*** Opening Information supplied ***

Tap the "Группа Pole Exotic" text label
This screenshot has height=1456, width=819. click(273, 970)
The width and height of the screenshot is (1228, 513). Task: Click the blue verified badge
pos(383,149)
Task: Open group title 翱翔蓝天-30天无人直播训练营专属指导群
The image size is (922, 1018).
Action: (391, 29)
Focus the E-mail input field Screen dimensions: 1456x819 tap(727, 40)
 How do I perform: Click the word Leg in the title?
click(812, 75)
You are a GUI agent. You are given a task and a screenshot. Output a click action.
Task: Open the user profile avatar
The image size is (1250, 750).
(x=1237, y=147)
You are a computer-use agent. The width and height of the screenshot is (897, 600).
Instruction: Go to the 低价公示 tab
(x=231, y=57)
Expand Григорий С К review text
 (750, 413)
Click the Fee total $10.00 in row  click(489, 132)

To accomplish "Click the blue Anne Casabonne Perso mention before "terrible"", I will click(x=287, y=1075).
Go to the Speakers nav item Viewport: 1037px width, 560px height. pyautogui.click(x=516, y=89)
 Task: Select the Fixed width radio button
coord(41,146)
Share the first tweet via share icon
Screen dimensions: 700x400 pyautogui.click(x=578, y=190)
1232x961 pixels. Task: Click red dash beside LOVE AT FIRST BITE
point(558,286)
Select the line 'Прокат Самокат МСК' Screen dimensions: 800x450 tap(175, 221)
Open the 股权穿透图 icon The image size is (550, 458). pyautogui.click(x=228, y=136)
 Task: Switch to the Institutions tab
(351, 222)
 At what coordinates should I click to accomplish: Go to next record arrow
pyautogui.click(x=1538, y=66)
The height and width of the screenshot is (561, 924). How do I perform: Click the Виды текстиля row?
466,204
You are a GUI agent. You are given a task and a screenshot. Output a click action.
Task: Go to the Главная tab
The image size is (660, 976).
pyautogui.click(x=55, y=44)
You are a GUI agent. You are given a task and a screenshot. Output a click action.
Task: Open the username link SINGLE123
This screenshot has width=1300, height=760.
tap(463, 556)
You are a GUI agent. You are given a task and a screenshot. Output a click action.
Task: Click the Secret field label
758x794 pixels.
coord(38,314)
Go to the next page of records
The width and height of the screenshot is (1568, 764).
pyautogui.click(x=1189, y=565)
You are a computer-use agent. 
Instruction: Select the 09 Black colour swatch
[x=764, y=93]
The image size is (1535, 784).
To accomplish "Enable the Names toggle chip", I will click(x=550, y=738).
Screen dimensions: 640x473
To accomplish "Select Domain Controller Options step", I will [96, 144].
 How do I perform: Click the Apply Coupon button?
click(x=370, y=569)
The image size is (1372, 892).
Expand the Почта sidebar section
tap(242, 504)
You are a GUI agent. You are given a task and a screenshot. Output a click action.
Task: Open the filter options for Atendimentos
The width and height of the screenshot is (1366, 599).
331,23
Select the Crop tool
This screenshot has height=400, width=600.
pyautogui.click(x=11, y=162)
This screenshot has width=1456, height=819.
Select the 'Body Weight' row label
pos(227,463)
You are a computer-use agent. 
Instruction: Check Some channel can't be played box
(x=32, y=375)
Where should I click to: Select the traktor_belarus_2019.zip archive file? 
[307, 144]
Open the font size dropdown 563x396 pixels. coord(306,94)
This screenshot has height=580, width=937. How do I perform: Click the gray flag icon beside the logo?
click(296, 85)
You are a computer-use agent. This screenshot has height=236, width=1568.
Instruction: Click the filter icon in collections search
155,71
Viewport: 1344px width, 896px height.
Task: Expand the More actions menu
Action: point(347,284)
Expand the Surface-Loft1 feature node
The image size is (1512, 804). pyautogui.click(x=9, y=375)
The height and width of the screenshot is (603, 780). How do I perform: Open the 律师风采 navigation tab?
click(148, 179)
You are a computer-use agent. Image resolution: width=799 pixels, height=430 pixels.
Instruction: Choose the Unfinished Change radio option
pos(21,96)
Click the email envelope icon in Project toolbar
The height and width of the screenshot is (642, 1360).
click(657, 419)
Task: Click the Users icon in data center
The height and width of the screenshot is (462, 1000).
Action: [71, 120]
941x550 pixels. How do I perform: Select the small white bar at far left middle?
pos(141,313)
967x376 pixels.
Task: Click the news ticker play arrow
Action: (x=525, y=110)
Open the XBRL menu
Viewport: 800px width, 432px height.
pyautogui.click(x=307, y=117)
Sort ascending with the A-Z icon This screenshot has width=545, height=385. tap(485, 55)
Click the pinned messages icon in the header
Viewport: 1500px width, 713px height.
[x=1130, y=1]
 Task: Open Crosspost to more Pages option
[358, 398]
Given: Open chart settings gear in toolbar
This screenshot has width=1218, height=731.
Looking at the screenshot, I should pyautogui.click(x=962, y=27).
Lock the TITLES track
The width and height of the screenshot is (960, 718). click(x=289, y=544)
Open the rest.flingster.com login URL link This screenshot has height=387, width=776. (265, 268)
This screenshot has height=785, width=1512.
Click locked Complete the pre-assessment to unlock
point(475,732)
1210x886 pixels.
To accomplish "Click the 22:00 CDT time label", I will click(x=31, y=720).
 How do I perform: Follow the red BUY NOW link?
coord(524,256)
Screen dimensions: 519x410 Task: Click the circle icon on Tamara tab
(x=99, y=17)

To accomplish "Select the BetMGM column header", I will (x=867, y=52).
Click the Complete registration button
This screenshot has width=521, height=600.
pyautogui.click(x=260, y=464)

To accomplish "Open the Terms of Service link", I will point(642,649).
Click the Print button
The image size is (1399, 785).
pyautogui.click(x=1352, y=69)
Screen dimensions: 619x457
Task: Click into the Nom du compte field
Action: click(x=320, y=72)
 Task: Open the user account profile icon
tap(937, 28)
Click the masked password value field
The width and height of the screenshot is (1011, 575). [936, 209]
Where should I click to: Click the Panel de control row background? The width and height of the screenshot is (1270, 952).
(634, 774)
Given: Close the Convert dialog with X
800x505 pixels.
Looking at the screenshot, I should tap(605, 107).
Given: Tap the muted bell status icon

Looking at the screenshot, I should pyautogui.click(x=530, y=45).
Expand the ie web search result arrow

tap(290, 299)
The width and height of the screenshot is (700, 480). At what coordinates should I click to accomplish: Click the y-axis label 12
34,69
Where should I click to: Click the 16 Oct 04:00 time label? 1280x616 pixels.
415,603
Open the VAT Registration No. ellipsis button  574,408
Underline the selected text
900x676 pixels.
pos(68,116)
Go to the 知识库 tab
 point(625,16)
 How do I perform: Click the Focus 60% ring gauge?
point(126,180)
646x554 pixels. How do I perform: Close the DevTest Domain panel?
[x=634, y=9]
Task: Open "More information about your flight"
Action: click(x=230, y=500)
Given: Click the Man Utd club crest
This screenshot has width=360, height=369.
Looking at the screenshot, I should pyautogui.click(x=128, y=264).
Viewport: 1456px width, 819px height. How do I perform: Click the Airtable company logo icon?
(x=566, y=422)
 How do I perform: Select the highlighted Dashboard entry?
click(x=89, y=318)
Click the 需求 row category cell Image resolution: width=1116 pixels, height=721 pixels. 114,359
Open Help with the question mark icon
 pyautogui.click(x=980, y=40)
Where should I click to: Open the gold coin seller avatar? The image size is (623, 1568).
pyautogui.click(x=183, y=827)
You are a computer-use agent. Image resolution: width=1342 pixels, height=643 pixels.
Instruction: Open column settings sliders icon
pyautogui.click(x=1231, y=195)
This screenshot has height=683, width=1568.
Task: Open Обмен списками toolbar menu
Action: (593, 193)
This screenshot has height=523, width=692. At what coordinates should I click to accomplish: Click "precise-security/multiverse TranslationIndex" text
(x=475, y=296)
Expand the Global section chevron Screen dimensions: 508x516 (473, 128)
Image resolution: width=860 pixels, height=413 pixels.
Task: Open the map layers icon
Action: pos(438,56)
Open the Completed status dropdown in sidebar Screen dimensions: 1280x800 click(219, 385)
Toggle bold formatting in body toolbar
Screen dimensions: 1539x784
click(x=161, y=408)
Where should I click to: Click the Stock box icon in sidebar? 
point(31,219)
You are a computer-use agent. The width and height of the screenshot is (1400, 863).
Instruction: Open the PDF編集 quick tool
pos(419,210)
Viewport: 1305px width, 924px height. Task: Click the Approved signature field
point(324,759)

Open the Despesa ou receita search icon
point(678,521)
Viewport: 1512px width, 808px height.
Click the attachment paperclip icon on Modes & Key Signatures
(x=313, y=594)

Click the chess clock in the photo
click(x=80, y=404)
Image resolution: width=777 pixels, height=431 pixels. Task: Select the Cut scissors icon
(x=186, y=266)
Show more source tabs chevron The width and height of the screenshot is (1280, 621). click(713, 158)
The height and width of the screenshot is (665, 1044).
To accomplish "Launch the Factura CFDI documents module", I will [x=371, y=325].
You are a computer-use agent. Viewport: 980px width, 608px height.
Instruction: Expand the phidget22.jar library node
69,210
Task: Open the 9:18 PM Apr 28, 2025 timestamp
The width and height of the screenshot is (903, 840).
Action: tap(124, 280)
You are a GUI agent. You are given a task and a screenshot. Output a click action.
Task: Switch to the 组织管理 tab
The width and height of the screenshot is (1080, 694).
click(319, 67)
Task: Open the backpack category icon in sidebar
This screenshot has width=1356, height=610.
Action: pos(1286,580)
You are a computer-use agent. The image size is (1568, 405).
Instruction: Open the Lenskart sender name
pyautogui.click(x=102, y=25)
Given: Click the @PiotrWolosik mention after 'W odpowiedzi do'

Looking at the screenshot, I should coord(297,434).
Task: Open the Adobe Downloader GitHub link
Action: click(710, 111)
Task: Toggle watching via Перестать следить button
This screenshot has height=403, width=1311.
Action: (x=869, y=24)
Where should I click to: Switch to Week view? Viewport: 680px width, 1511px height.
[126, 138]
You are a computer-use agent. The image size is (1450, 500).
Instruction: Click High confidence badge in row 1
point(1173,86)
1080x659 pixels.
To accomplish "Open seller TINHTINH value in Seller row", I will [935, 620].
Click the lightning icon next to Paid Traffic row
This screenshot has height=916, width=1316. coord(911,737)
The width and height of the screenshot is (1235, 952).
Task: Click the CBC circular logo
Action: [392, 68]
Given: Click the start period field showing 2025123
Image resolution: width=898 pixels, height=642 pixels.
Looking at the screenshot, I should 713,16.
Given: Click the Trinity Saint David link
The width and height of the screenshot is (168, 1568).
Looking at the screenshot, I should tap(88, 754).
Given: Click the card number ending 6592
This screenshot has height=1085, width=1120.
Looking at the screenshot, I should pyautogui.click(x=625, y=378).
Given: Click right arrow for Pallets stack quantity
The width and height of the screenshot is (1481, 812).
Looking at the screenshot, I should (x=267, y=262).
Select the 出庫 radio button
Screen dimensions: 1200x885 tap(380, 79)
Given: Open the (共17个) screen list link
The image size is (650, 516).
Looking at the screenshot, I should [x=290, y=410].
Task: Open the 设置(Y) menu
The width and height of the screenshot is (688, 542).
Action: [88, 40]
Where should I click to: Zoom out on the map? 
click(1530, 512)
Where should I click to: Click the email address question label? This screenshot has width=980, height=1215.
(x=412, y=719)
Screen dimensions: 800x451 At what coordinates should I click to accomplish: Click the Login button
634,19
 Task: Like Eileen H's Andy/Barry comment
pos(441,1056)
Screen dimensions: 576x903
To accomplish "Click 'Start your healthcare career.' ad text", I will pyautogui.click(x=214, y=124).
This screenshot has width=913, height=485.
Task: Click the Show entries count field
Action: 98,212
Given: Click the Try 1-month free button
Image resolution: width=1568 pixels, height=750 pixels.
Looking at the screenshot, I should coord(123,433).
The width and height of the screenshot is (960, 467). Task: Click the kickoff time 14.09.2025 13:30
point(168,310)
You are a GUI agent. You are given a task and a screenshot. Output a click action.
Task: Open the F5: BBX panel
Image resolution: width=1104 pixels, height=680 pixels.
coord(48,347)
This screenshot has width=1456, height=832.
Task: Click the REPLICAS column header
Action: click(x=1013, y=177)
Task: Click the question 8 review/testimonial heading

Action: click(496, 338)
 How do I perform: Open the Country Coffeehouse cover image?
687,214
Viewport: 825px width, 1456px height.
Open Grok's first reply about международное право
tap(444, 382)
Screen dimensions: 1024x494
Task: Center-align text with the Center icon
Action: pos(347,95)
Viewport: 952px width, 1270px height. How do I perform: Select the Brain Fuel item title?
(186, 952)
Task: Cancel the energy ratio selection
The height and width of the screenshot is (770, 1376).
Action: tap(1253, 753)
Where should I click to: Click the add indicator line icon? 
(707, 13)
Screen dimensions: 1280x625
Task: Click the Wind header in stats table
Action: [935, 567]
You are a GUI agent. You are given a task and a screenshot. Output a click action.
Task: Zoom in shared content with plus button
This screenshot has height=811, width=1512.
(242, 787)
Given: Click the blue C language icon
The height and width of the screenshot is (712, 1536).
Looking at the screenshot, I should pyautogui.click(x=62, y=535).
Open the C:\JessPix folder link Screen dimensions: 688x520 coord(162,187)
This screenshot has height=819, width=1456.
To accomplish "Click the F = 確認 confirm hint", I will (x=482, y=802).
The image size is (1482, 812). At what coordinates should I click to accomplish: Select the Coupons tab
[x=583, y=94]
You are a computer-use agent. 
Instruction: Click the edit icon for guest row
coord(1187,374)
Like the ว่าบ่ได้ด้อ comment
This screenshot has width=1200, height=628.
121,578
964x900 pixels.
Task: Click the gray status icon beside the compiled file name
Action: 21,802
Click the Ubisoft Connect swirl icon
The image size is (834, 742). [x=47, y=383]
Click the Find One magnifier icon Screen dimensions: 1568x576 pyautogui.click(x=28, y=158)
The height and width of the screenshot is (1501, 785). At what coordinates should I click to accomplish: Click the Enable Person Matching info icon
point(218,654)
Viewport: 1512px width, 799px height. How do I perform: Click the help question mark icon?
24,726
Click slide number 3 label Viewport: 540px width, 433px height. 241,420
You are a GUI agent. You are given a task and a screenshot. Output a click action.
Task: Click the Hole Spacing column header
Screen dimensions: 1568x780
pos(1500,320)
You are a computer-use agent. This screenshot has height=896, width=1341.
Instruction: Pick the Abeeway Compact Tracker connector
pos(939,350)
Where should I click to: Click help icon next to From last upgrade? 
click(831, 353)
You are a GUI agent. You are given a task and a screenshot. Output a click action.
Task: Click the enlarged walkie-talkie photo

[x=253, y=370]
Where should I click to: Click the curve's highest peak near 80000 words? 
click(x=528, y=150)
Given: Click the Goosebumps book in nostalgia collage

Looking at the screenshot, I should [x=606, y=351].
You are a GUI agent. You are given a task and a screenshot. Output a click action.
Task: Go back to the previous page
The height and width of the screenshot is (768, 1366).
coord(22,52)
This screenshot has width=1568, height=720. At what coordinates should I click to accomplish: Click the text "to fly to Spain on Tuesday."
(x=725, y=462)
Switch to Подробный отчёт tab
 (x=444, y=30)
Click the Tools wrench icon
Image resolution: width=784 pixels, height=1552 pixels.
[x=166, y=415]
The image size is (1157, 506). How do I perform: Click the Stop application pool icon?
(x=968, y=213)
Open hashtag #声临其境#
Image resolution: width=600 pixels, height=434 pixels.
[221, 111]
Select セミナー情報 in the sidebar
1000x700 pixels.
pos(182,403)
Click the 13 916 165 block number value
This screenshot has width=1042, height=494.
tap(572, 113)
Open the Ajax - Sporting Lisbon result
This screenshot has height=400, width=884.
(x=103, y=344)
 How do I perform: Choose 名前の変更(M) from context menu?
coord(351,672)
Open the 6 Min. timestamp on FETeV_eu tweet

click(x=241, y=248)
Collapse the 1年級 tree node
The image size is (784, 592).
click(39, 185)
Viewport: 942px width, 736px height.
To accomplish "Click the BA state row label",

*** Closing Information supplied ***

== What you have to do ==
For this data, state how many lines include the word "number", with nothing added.

== Reply to the task ==
3